BEGIN MATERIAL TO PROCESS

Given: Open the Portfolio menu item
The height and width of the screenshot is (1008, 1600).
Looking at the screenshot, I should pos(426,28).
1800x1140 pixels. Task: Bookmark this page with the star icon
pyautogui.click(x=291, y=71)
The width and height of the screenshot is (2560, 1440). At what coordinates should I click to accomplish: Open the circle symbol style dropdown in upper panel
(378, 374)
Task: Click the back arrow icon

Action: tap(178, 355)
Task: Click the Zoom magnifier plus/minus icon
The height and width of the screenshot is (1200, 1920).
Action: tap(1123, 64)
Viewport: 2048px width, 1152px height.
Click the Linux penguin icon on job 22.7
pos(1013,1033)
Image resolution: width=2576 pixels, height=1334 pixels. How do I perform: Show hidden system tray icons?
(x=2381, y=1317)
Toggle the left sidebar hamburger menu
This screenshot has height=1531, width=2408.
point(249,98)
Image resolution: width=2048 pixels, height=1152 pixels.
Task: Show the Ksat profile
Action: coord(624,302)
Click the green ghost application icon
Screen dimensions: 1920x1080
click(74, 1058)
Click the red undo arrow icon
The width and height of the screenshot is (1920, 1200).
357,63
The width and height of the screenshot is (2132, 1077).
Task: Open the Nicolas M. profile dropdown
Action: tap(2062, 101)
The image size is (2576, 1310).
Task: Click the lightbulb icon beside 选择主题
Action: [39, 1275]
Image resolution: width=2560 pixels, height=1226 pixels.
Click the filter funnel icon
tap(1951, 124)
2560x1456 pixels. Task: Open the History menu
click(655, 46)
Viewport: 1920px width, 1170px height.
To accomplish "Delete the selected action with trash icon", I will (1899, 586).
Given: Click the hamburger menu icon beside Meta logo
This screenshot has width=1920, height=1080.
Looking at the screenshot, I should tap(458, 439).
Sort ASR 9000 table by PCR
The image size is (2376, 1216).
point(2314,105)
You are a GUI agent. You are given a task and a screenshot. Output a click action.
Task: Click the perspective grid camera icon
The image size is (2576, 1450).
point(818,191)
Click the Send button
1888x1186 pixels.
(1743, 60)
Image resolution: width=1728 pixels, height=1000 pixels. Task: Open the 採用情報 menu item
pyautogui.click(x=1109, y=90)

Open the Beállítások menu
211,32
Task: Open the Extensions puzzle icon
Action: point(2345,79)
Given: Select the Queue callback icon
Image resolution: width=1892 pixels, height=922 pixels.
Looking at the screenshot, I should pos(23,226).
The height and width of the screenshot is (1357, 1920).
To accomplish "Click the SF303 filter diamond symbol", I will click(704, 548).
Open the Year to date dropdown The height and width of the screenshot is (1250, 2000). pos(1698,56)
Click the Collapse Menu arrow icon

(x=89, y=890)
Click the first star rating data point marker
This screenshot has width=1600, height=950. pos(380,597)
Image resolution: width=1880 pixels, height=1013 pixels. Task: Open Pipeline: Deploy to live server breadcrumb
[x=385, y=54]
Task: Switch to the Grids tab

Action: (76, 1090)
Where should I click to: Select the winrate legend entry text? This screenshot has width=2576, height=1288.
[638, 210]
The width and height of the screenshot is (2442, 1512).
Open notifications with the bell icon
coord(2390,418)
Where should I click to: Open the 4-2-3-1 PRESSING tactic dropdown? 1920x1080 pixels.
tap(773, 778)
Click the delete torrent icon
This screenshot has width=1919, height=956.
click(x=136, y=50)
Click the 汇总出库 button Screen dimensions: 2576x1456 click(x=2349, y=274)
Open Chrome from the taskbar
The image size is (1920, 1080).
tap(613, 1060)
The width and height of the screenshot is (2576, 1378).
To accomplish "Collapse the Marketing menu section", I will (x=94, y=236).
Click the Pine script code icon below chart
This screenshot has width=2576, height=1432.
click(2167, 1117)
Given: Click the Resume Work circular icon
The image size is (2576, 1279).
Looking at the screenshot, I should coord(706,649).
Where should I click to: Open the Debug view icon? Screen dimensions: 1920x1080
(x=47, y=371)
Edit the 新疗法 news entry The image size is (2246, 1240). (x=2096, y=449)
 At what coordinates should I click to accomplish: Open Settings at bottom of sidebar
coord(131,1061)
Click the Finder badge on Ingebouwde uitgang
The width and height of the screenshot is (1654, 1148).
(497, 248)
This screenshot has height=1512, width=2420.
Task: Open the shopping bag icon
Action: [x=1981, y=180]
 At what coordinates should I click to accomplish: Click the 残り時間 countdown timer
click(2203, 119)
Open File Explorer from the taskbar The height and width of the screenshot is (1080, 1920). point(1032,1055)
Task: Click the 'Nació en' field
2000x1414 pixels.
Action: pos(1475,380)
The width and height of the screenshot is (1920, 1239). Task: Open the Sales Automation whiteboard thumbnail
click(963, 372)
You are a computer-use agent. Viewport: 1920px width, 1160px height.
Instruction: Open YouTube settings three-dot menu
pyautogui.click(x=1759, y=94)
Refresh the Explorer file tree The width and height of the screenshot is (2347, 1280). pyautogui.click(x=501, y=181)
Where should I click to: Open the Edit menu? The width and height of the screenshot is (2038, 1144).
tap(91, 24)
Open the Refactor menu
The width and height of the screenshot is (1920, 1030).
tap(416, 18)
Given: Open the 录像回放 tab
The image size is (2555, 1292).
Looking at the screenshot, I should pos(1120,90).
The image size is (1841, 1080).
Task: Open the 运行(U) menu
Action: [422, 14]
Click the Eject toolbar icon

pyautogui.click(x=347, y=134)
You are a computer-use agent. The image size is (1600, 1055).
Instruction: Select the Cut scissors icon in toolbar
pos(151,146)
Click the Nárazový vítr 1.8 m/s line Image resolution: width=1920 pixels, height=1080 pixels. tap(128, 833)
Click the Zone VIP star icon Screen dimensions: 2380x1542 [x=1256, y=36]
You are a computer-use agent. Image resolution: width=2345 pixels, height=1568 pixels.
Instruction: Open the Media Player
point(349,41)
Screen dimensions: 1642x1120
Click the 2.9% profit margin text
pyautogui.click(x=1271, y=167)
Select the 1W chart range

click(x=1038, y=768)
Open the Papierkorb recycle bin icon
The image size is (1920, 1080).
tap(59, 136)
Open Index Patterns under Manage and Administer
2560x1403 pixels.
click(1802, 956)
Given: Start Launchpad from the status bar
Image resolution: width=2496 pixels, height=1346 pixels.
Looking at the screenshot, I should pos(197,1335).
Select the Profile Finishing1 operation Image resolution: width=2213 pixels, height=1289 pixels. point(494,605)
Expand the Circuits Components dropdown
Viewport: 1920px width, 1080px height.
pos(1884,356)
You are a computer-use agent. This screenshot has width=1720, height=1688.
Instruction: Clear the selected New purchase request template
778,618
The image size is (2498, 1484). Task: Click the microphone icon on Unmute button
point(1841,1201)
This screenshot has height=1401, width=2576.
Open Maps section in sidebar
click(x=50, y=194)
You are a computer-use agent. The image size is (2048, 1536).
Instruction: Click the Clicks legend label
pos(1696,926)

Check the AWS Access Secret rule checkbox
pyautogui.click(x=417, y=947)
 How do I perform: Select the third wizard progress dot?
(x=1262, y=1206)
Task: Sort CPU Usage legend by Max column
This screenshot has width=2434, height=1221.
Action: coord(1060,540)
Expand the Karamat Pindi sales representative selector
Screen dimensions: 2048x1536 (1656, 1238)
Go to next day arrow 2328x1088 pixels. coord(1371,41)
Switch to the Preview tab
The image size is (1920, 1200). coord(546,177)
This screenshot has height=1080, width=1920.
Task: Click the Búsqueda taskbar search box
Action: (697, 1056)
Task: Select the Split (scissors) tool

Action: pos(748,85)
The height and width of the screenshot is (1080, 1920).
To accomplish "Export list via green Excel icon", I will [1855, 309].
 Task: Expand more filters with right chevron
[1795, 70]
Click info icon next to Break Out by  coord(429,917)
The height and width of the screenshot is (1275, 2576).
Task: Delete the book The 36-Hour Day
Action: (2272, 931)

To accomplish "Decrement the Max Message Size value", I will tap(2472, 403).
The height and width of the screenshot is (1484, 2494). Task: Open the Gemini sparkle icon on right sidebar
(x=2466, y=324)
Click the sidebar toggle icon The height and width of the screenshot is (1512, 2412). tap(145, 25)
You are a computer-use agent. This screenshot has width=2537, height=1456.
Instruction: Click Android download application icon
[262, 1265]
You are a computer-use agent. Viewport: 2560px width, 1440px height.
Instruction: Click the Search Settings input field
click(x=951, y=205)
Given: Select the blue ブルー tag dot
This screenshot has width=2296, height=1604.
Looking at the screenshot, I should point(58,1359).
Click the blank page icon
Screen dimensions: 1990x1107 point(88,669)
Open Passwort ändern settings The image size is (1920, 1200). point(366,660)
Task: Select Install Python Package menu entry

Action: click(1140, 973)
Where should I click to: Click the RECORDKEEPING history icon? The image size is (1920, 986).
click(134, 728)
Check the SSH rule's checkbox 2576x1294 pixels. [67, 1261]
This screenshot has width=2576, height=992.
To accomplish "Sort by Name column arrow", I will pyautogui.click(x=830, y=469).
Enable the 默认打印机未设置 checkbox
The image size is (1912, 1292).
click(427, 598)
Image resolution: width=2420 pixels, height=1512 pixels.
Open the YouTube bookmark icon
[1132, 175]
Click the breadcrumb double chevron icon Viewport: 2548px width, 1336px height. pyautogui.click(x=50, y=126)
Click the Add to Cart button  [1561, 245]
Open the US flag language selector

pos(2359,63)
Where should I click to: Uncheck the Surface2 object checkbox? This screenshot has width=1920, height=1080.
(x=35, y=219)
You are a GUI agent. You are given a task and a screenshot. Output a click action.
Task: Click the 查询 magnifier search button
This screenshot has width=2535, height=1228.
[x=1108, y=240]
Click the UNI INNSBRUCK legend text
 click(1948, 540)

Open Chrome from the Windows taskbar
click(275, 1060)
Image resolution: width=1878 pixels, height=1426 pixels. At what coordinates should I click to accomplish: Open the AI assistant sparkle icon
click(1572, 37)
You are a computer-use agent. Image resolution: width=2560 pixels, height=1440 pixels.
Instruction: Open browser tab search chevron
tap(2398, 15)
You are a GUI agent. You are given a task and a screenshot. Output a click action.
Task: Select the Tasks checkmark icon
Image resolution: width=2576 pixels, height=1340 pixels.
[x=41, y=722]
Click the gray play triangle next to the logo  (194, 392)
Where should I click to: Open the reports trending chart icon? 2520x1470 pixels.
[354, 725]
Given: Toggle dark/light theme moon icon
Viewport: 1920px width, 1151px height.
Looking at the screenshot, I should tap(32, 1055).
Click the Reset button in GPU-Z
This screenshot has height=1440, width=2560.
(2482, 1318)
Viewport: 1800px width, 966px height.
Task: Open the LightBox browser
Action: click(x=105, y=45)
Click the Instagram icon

END MATERIAL TO PROCESS

For this exercise, output exactly the lines above from the line with "Open notifications with the bell icon" to the line with "Click the Pine script code icon below chart", counting both, and leave out the rest.

= EXERCISE RESULT =
Open notifications with the bell icon
coord(2390,418)
Where should I click to: Open the 4-2-3-1 PRESSING tactic dropdown? 1920x1080 pixels.
tap(773, 778)
Click the delete torrent icon
This screenshot has width=1919, height=956.
click(x=136, y=50)
Click the 汇总出库 button Screen dimensions: 2576x1456 click(x=2349, y=274)
Open Chrome from the taskbar
The image size is (1920, 1080).
tap(613, 1060)
The width and height of the screenshot is (2576, 1378).
To accomplish "Collapse the Marketing menu section", I will (x=94, y=236).
Click the Pine script code icon below chart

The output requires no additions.